> Your instructions
Reproduce word for word the stretch of the records below, from the line containing "Screen dimensions: 1568x670" through the line containing "pyautogui.click(x=133, y=119)", including both of those lines.

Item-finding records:
+ + + +

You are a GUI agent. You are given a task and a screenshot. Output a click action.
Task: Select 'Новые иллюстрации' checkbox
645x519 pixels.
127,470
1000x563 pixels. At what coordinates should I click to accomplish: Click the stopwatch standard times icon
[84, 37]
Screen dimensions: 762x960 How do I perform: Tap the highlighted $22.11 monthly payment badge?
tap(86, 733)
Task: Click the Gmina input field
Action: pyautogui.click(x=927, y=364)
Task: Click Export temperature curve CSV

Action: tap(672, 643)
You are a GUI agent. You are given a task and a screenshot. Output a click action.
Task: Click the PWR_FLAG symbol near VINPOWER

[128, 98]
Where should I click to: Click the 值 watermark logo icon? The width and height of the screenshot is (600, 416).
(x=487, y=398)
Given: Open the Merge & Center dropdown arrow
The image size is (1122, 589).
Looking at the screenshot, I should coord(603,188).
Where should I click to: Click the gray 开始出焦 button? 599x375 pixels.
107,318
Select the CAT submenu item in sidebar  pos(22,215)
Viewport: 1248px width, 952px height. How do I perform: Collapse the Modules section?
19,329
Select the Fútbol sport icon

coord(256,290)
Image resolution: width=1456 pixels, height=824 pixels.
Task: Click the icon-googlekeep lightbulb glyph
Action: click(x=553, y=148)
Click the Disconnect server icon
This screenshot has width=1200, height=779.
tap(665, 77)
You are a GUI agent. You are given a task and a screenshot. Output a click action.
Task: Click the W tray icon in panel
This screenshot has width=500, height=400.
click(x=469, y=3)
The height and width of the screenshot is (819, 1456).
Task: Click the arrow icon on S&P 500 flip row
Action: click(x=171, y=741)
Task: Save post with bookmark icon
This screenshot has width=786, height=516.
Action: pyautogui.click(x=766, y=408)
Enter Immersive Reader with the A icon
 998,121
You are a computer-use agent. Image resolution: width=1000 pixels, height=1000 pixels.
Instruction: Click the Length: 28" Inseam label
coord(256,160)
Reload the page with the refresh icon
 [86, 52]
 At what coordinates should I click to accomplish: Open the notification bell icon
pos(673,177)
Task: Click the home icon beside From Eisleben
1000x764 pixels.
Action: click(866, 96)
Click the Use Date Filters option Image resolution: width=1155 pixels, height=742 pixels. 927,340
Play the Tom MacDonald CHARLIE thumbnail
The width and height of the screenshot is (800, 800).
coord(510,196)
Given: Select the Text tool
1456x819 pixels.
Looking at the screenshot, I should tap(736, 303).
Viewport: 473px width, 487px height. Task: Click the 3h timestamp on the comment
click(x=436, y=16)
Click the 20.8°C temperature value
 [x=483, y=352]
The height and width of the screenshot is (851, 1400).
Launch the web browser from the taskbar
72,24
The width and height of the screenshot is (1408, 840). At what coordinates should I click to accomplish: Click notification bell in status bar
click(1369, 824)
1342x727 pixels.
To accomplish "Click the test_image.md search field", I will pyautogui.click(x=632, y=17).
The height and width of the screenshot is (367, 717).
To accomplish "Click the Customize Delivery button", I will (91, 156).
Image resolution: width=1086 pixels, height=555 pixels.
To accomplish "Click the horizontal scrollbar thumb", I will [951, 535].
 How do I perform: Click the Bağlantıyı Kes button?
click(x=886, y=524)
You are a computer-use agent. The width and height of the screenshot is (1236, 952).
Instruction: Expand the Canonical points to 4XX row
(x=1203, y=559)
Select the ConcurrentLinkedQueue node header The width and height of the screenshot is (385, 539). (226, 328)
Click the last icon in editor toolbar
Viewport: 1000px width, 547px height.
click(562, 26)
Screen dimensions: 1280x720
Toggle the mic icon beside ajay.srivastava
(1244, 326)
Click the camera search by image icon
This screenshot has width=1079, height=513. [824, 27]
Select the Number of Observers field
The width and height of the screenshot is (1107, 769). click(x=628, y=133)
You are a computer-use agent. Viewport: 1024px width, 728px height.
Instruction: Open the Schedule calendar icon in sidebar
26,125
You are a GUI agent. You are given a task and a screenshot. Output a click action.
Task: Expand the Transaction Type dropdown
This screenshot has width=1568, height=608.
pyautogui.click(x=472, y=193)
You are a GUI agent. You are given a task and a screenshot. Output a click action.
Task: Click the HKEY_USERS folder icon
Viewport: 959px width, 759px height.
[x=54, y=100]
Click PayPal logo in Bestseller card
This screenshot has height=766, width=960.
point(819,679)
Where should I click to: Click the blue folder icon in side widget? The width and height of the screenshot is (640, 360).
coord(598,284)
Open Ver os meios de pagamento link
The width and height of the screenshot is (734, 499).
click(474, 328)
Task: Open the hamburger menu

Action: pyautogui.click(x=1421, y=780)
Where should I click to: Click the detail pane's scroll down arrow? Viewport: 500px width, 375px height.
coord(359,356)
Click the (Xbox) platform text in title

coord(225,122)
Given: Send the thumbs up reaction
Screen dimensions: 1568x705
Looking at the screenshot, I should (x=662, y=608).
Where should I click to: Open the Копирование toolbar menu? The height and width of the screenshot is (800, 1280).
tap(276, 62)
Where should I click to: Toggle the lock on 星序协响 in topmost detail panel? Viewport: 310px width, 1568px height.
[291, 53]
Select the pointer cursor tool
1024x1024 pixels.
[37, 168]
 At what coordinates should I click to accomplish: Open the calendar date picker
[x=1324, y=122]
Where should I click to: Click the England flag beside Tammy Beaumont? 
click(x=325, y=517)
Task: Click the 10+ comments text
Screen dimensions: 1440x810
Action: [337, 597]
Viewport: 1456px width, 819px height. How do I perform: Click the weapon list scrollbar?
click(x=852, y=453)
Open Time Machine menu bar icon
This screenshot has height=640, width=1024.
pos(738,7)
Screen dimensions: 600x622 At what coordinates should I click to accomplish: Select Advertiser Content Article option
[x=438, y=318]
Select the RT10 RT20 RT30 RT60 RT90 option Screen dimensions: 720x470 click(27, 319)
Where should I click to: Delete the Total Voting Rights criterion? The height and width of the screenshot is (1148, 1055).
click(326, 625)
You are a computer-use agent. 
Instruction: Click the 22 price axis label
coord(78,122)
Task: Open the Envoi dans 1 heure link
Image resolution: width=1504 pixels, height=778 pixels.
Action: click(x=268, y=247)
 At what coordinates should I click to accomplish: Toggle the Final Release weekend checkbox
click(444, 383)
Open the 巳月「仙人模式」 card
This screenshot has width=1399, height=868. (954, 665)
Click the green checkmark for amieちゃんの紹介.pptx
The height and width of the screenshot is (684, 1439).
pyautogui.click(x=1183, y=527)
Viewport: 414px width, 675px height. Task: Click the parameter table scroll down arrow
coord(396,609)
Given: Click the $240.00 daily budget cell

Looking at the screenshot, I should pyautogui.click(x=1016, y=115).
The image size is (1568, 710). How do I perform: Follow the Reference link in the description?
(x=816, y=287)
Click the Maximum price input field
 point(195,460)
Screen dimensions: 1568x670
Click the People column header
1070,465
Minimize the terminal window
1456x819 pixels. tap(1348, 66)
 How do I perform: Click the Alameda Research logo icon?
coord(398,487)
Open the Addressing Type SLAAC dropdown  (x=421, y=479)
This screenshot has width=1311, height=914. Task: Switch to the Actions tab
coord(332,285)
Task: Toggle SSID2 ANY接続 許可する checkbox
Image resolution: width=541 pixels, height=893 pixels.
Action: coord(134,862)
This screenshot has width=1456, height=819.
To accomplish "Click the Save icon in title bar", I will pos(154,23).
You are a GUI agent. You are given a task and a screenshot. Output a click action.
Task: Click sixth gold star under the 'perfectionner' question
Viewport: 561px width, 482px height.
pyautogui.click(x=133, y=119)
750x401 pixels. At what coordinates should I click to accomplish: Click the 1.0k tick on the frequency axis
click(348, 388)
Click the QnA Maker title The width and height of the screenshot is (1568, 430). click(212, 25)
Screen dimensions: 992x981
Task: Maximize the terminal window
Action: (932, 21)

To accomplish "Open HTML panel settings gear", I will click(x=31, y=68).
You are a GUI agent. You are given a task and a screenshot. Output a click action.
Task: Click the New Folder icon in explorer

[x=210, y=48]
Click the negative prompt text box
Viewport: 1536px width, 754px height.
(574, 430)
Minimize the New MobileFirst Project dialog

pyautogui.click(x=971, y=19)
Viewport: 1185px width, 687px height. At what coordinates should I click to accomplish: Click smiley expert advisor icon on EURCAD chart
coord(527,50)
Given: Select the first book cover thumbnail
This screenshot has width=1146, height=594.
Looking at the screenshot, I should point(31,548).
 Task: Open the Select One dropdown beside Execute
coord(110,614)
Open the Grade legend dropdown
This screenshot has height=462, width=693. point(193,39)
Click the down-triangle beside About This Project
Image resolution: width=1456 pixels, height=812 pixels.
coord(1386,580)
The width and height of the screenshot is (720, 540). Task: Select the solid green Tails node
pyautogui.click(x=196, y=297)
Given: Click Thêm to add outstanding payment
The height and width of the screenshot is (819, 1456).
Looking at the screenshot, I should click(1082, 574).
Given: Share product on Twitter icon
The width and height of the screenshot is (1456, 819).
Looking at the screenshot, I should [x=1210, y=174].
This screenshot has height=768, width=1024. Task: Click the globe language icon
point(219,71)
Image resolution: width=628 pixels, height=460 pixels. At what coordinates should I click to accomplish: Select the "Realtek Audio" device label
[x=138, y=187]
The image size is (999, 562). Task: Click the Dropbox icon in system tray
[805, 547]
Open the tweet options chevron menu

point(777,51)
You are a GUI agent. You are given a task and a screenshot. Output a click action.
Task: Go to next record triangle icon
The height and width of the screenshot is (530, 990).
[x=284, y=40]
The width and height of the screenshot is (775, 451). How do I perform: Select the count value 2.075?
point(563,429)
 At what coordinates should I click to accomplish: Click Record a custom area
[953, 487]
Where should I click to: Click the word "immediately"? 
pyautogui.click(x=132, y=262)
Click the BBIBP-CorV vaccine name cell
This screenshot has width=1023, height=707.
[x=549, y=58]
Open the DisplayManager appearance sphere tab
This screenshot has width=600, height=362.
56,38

+ + + +

> Solution for this problem
Screen dimensions: 1568x670
Click the People column header
1070,465
Minimize the terminal window
1456x819 pixels. tap(1348, 66)
 How do I perform: Click the Alameda Research logo icon?
coord(398,487)
Open the Addressing Type SLAAC dropdown  (x=421, y=479)
This screenshot has width=1311, height=914. Task: Switch to the Actions tab
coord(332,285)
Task: Toggle SSID2 ANY接続 許可する checkbox
Image resolution: width=541 pixels, height=893 pixels.
Action: coord(134,862)
This screenshot has width=1456, height=819.
To accomplish "Click the Save icon in title bar", I will pos(154,23).
You are a GUI agent. You are given a task and a screenshot. Output a click action.
Task: Click sixth gold star under the 'perfectionner' question
Viewport: 561px width, 482px height.
pyautogui.click(x=133, y=119)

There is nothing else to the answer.